* [Materials provided]:
· · ·

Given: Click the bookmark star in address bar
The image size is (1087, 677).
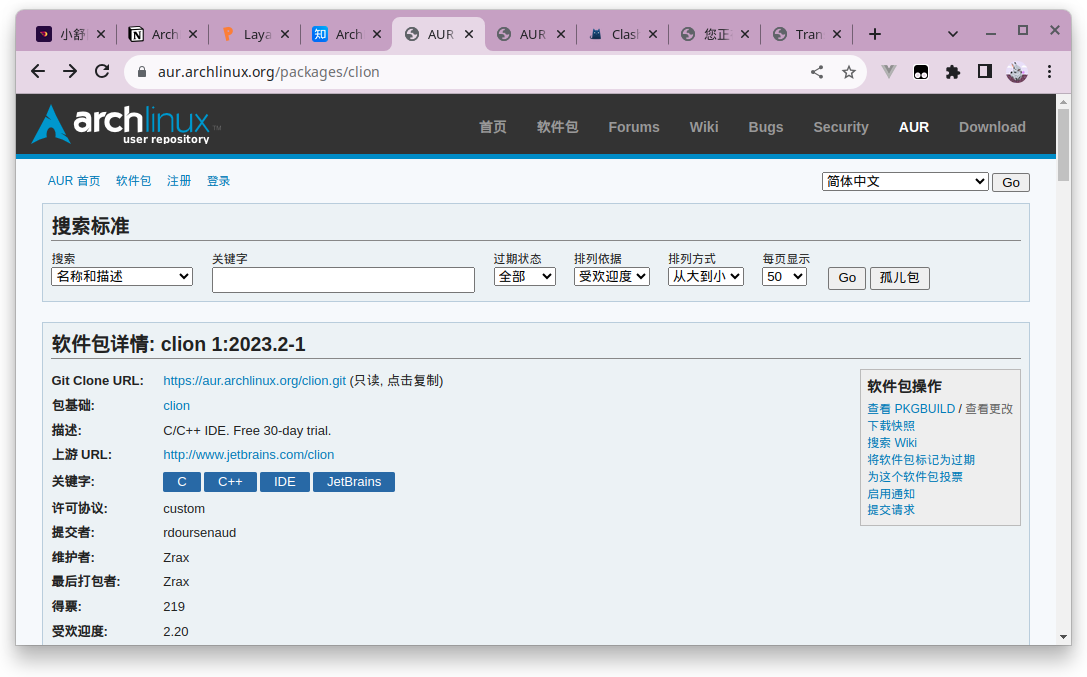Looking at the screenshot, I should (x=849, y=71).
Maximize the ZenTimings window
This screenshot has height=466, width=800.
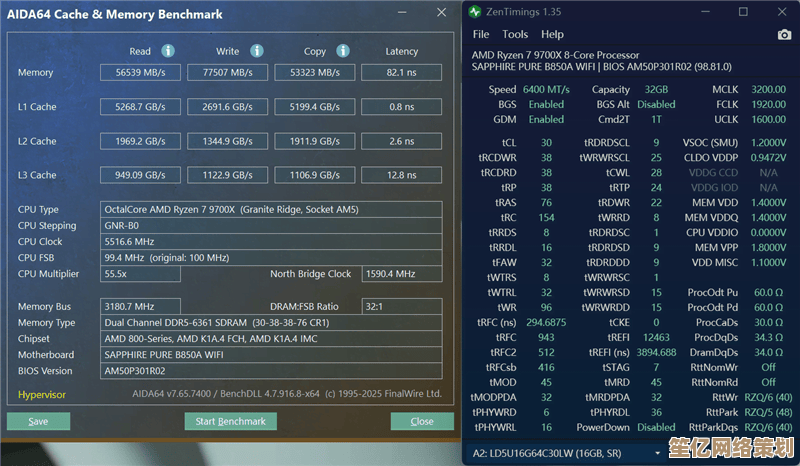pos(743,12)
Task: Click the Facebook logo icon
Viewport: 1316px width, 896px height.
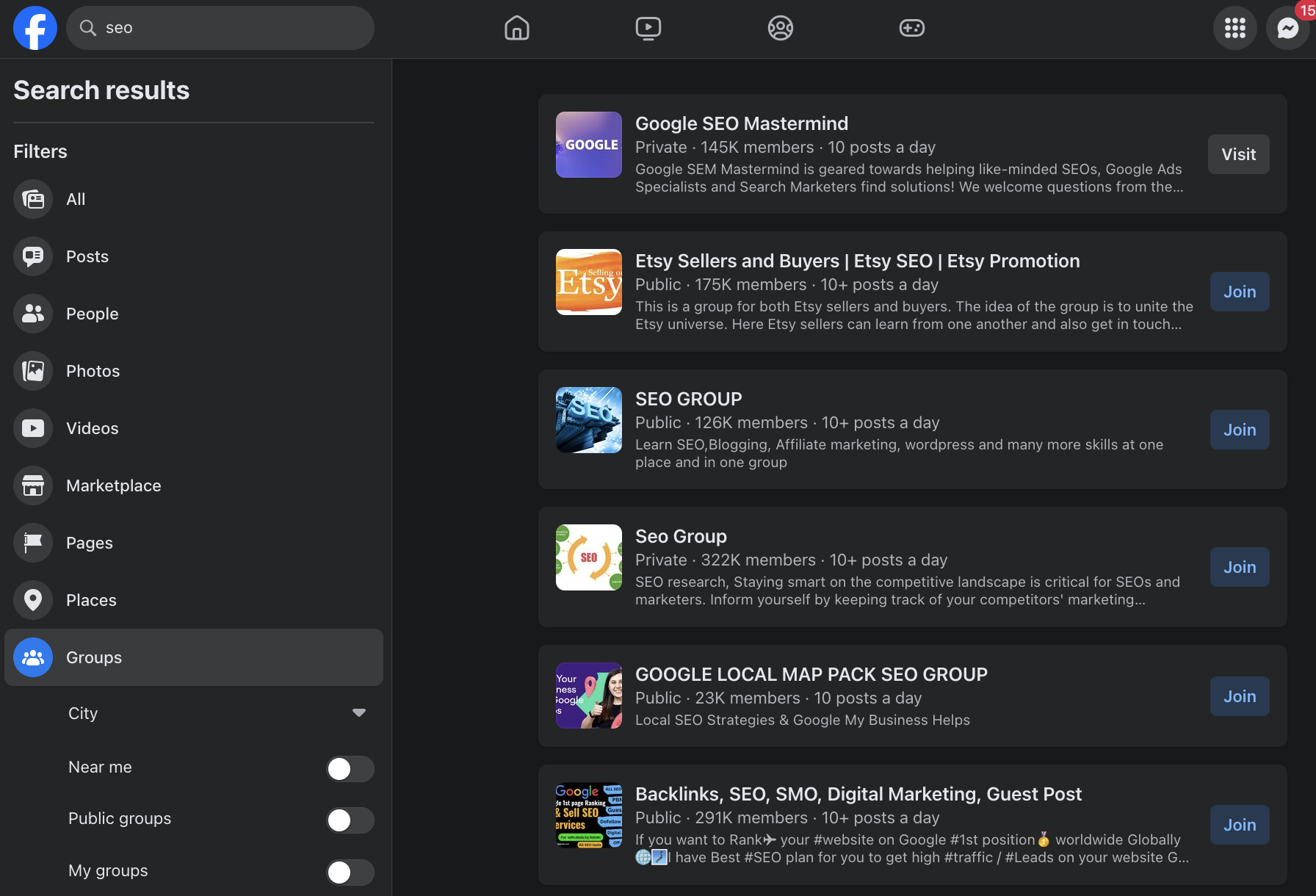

· · ·

* [Your instructions]:
Only lines with the string "Click" belong in the answer; copy each of them from the listing.

* [Answer for this exercise]:
Given: Click the bookmark star in address bar
Task: Click the Facebook logo icon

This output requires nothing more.